* What to work on
Can you update everything from the start of the data down to the line containing "I will 417,125.", replacing "Image resolution" with "Screenshot size" and keeping every other part unchanged?
┌─ Input material
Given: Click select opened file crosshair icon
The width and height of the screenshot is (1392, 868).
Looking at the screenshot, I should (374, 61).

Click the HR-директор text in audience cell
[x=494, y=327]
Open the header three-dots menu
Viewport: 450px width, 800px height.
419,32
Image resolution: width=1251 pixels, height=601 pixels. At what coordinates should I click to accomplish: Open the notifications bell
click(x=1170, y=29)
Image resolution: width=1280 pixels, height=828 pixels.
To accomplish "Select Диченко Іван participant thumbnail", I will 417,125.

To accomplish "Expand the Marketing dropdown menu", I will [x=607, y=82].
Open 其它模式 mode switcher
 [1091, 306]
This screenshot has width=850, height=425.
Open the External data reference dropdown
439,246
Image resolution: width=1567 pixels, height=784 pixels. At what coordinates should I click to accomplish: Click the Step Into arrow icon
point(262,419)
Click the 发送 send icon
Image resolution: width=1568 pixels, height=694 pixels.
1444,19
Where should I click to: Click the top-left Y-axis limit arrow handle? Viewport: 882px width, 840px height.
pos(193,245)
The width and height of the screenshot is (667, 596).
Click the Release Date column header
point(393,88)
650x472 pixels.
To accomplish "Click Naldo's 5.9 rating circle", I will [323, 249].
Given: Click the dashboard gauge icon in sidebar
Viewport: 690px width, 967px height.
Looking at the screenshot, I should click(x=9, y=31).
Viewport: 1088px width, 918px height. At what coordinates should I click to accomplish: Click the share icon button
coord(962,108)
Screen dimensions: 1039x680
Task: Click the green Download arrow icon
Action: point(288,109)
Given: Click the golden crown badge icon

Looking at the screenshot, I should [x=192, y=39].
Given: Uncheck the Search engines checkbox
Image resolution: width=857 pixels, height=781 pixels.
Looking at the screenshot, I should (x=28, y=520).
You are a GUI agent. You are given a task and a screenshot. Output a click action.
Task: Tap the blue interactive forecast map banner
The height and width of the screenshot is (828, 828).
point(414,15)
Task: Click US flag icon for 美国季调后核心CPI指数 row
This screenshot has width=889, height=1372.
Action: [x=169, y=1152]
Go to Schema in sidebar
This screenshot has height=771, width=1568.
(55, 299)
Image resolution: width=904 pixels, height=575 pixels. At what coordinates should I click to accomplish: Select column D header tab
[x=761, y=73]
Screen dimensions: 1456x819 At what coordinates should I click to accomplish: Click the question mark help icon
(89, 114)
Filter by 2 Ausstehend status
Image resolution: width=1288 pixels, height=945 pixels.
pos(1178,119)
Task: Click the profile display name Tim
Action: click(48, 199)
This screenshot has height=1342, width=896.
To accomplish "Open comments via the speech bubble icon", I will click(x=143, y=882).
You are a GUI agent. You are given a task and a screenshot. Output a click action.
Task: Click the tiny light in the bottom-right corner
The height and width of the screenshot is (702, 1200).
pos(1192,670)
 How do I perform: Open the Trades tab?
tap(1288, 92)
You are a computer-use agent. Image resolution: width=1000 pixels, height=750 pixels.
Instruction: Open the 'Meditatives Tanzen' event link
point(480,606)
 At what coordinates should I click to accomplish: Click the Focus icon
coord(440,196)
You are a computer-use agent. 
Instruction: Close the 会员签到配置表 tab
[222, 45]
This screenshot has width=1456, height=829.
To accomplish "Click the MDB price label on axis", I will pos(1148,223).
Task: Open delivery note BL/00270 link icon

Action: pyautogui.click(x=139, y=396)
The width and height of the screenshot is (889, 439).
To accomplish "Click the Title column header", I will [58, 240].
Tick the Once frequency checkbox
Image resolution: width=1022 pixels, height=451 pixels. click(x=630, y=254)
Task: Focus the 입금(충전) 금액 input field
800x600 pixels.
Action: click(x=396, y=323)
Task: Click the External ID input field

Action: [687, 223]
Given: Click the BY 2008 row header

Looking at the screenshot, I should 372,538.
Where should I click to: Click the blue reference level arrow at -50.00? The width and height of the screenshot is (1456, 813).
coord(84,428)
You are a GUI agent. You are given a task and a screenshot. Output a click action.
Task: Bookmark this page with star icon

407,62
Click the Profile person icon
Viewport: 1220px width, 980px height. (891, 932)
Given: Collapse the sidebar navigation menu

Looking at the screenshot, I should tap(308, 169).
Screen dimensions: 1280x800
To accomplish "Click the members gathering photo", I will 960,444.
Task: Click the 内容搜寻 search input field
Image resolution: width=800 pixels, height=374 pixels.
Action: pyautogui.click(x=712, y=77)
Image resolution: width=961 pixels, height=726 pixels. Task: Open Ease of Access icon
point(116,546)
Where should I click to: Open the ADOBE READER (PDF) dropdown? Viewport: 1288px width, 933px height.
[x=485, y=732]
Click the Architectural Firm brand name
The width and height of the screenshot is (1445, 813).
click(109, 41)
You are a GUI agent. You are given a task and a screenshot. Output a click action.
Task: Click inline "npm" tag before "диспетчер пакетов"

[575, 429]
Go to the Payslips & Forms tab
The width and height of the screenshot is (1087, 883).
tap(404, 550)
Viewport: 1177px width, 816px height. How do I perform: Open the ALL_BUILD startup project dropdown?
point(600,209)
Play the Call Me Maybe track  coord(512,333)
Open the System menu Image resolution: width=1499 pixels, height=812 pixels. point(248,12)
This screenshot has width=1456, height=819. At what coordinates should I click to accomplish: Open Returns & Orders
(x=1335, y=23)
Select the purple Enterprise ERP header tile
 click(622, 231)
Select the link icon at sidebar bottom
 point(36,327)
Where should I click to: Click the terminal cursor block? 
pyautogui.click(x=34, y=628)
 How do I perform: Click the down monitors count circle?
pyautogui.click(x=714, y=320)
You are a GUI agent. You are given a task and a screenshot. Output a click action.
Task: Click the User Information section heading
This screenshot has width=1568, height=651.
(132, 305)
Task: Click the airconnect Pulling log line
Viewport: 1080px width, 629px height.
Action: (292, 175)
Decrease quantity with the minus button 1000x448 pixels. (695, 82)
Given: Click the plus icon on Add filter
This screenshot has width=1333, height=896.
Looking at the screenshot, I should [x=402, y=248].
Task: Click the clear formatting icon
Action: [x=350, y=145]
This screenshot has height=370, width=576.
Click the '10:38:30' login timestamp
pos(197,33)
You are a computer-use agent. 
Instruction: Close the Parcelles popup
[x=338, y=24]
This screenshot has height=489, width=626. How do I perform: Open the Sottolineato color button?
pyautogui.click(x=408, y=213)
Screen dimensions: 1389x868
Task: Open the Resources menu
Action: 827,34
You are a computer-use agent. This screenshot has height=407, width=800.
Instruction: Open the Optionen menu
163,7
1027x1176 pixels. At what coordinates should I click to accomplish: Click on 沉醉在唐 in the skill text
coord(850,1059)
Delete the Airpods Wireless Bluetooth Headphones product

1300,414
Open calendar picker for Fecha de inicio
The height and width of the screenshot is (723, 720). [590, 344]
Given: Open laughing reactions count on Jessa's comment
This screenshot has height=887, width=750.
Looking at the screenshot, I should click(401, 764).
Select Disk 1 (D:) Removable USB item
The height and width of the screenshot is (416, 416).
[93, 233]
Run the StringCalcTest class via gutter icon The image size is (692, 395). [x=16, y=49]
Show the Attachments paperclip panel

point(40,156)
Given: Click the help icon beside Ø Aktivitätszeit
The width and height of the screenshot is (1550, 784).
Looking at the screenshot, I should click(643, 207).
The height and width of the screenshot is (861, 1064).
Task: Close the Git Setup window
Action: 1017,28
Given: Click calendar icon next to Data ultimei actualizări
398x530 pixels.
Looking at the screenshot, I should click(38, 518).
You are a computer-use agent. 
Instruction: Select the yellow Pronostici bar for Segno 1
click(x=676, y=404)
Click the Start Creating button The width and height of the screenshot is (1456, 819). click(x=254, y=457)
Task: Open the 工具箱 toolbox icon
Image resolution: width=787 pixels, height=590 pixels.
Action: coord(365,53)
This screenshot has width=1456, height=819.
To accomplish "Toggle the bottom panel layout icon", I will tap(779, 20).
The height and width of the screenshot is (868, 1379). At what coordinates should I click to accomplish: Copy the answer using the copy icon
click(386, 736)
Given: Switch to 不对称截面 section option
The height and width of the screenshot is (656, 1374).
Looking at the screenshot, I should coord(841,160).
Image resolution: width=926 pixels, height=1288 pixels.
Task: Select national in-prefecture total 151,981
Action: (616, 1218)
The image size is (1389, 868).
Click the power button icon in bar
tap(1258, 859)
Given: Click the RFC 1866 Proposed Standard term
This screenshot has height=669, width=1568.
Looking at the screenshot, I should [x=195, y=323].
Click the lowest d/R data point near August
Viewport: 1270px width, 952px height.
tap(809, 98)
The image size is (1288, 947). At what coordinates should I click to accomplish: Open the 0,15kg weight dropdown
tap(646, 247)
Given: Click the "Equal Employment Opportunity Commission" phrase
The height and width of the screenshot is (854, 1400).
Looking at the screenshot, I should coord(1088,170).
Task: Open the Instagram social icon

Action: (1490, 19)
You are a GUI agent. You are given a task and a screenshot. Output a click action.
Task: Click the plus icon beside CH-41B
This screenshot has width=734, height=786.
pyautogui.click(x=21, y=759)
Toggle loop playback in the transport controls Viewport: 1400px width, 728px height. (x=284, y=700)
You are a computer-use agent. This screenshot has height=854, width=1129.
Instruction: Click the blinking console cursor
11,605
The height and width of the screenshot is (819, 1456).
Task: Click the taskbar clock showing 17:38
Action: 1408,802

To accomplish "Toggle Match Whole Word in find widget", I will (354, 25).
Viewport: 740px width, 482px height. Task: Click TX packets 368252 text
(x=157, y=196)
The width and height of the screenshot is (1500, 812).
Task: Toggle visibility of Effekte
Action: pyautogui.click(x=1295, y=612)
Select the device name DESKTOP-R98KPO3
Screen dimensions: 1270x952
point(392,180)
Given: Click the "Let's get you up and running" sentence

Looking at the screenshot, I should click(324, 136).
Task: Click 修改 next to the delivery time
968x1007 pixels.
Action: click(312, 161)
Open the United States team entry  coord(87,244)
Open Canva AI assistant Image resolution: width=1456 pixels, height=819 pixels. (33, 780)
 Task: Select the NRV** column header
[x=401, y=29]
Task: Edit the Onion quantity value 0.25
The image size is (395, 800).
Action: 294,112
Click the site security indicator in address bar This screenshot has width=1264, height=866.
└─
* Task answer
Given: Click select opened file crosshair icon
The width and height of the screenshot is (1392, 868).
Looking at the screenshot, I should (374, 61).

Click the HR-директор text in audience cell
[x=494, y=327]
Open the header three-dots menu
Viewport: 450px width, 800px height.
419,32
Screenshot size: width=1251 pixels, height=601 pixels. At what coordinates should I click to accomplish: Open the notifications bell
click(x=1170, y=29)
Screenshot size: width=1280 pixels, height=828 pixels.
To accomplish "Select Диченко Іван participant thumbnail", I will 417,125.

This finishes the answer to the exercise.